WHAT THE TASK ASKS:
Extract the entries in their exact form.

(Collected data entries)
= Beginning of Section =
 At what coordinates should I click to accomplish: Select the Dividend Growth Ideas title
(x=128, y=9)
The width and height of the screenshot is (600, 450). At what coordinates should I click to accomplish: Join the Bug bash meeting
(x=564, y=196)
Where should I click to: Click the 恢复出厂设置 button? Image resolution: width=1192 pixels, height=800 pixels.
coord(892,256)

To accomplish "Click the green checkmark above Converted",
= End of Section =
TASK OUTPUT:
 At what coordinates should I click to accomplish: Select the Dividend Growth Ideas title
(x=128, y=9)
The width and height of the screenshot is (600, 450). At what coordinates should I click to accomplish: Join the Bug bash meeting
(x=564, y=196)
Where should I click to: Click the 恢复出厂设置 button? Image resolution: width=1192 pixels, height=800 pixels.
coord(892,256)

To accomplish "Click the green checkmark above Converted",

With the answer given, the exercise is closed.